2- : « Par ailleurs, le fonctionnement actuel de la CNDASPE interroge. À la date de la mission, 8 déclarations publiques d’intérêts étaient manquantes sur les 22 membres que compte la Commission ».

Cette observation est factuellement exacte. Mieux informée, elle aurait cependant pu être modulée en considérant le fait que le Bureau de la Commission a écrit à plusieurs reprises aux membres concernés pour rappeler l’obligation de publication de leur DPI, et que plusieurs de ces personnalités étaient en fin de mandat ou n’ont jamais siégé. Dès le renouvellement de la Commission, début 2021, ces manquements ont été corrigés avec notamment la publication de la procédure de prévention et de gestion des conflits d’intérêts. Parmi les dispositions prévues par cette procédure, aucune personne n’ayant pas remis sa DPI ne peut siéger en session de la Commission ni figurer dans ses groupes de travail

3- : "… une réflexion sur l’exemplarité de ses méthodes serait à envisager, car la Commission n’a pas publié la liste des membres du groupe de travail constitué le 25 juin 2020 ni leurs déclarations d’intérêts"

Cette remarque est particulièrement mal fondée car la raison de ce choix est clairement et publiquement explicitée par la Commission sur son site Internet :

Actualité publiée le 10 juillet 2020 : Installation du groupe de travail pour "Une gestion alerte du risque chimique", 25 juin 2020 .

"Afin de permettre une réflexion sereine de cette formation spécifique, à l’écart de pressions extérieures, la liste de ses membres sera rendue publique dans le rapport de doctrine et de méthode que la cnDAspe lui a demandé de produire si possible d’ici la fin de l’année 2020, ainsi que les fiches de déclaration publique d’intérêt qu’ils sont tenus de remplir."

Rapport (annexe III, section 2.2.1.2) :

(Citation) : "La mission note que le rôle de la CNDASPE sera de facto amené à être à nouveau examiné à l’occasion de la transposition de la nouvelle directive relative aux lanceurs d’alerte, transposition qui doit intervenir avant le 17 décembre 2021 : si le champ couvert par la directive est potentiellement plus réduit que celui couvert par la loi de 2016, la directive mentionne spécifiquement la possibilité pour les états membres d’étendre au niveau national le champ d’application du dispositif introduit au niveau de l’Union."

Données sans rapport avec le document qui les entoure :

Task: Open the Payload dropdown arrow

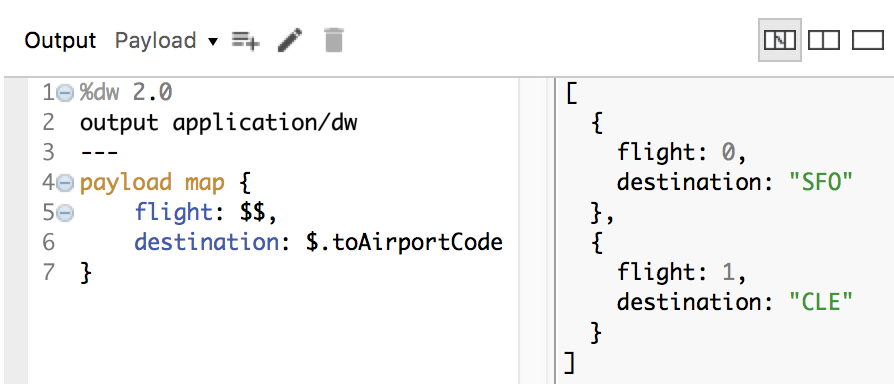Action: [x=213, y=42]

La cnDAspe rejoint cette remarque et a été active pour que l’expérience qu’elle a accumulée pendant les quatre années de sa première mandature puisse éclairer le législateur lors de la discussion de la loi de transposition de la directive : échanges avec le vice-président de l’Assemblée nationale porteur d’une proposition de loi ; réponse à la consultation publique lancée par la Chancellerie au printemps 2021 pour préparer cette transposition ; échanges avec le Défenseur des Droits et avec le Directeur général de l’Agence française anti-corruption ; rencontres avec les cabinets des ministères de la Justice, de la Transition Ecologique et de la Santé pour motiver ses propositions.

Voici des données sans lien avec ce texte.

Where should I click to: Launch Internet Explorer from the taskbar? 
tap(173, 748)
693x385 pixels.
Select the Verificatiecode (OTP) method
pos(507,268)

Ces propositions concernent en particulier l’extension de la protection aux lanceurs d’alerte qui n’ont pas un lien professionnel avec les entités mises en cause, qui représentent les 2/3 des auteurs des signalements qu’elle a reçus dans les champs de la santé publique et de l’environnement (extension que n’envisage à ce jour ni la loi Sapin 2 ni la Directive) ; ainsi, plus généralement que la consolidation des dispositifs de protection et de soutien aux lanceurs d’alerte, la cnDAspe pouvant attester que le développement de cette "alerte citoyenne" constitue une source précieuse d’information des administrations en charge du contrôle du respect de la réglementation.

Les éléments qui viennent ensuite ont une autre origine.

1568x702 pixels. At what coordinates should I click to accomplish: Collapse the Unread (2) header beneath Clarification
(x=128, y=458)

En conclusion, si la cnDAspe partage la recommandation des Inspecteurs généraux selon laquelle (résumé, p 2) "La Commission nationale de déontologie et des alertes en matière de santé-environnement (CNDASPE) devrait voir son rôle réexaminé à la suite d’une évaluation nécessaire de son activité", elle souligne qu’une telle évaluation devrait porter non seulement sur son rôle, mais aussi sur les moyens qui lui sont alloués pour lui permettre d’exercer ses missions dans de bonnes conditions. Elle demande à cet effet à être associée à la définition des termes de références de cette évaluation, si celle-ci- était décidée par le gouvernement.